La concentration des entreprises de meunerie s’accélère, sous l’effet d’une volatilité accrue du marché céréalier. L’ANMF demande un réexamen du fonctionnement d’Euronext et la constitution de stocks stratégiques.
Au cours des dix-huit derniers mois, 25 des 100 premières entreprises meunières françaises ont changé de mains, ce qui représente 10 % de la production. Trente et une unités de production sur 451 ont cessé leur activité. « Beaucoup de moulins ont dû supporter une augmentation du prix de leur matière première, le blé, supérieure à leurs fonds propres », a expliqué la semaine dernière en conférence de presse Joseph Nicot, président de l’Association nationale de la meunerie française (ANMF). Les fortes variations du cours du blé ces deux dernières années rendent difficile l’activité du secteur. Jusqu’en 2005, les écarts atteignaient au maximum 10 % à la hausse ou à la baisse pendant une campagne. Les meuniers doivent désormais composer avec une grande fluctuation des marchés : les prix ont bougé de 60 % entre 2006 et 2007. Cette volatilité a pour effet d’accélérer la concentration du secteur.
Sur les 376 entreprises qui regroupent 451 moulins en 2008, quatre sont des leaders à dimension nationale (Nutrixo, Soufflet meunerie, Ariane meunerie et les Grands Moulins de Strasbourg), avec 49 moulins et 55 % du blé écrasé en France. Neuf entreprises sont à dimension plurirégionale (31 moulins et 17 % de l’écrasement), 69 sont régionales (76 moulins, 21 % du blé), et 294 sont départementales (295 moulins, 6 % du blé). L’explication à la part significative d’entreprises locales est l’existence d’un réseau de boulangeries encore dense. Les petits meuniers approvisionnent des artisans proches de chez eux. Ce ne sont pas les plus menacés, car ils s’adaptent bien au marché.

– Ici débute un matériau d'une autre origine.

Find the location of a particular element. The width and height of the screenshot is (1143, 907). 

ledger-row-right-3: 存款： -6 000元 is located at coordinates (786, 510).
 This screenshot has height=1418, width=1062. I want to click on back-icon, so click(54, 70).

Joseph Nicot pressent une restructuration dans les entreprises de plus grande taille. « Les fluctuations de prix des matières premières entraîneront des difficultés financières et des fermetures, a-t-il déclaré. Certains vont juger que le métier est devenu trop risqué, se trouveront inadaptés et anticiperont leur sortie de la vie active. Les chefs d’entreprises inciteront moins leurs enfants à prendre la relève et les problèmes de succession vont s’accentuer. »
Des propositions
L’ANMF avance plusieurs propositions pour enrayer ces tendances néfastes : le réexamen des conditions de fonctionnement du marché à terme Euronext, la constitution de stocks stratégiques, la réduction des barrières tarifaires à l’import comme à l’export. « Le cours du blé ne doit plus être l’objet de spéculations financières sans limites, a souligné le président Nicot. Euronext, présenté comme l’un des moyens de régulation, ne joue pas ce rôle, car il fluctue soit sous l’influence du marché à terme de Chicago, soit sous celle des marchés boursiers. » L’association réclame plus de transparence et la mise en place de limites de hausse et de baisse. Un autre souhait est de connaître le nombre de contrats passés par des financiers ou des opérateurs non-industriels. « On sait s’adapter à une baisse ou à une hausse de prix, mais le retournement de marché présente un plus grand danger, a précisé Joseph Nicot. Ce risque est corrélé au nombre de contrats passés par les financiers. » L’ANMF veut aussi du changement dans le principe d’intervention afin de pouvoir constituer des stocks stratégiques, utilisables pour réguler le marché. Cette pratique existe en Suisse. Joseph Nicot a chiffré le stock souhaitable à trois mois de consommation de blé en France, soit 10 % de la récolte.
Baisse de production
La production de farine en France a reculé en 2008 de 1,3 %, s’établissant à 4,41 millions de tonnes, exportations comprises, pour retrouver le niveau de 2006. Un même recul est enregistré sur le marché intérieur, qui a consommé 4,01 millions de tonnes de farine l’an dernier, contre 4,06 millions de tonnes en 2007. Le secteur de la meunerie a généré un CA de 2,18 milliards d’euros, soit une progression de 14 %. Joseph Nicot a précisé que « l’augmentation du chiffre d’affaires est la conséquence d’une répercussion, plus ou moins partielle, des augmentations du cours du blé. Les résultats des entreprises de meunerie montrent qu’elles ont supporté en partie ces hausses qui mettent en péril certaines d’entre elles ». La panification reste le débouché principal de la farine, avec 65,4 % des tonnages. La quantité et la part consommées par la boulangerie artisanale sont en légère hausse, s’établissant à 1,55 million de tonnes, soit près de 60 % des farines utilisées en France pour la panification (lire p. 4). Les meuniers ont exporté 687 000 tonnes de farine, soit une augmentation de 5,3 %, permettant de confirmer la croissance recouvrée en 2004.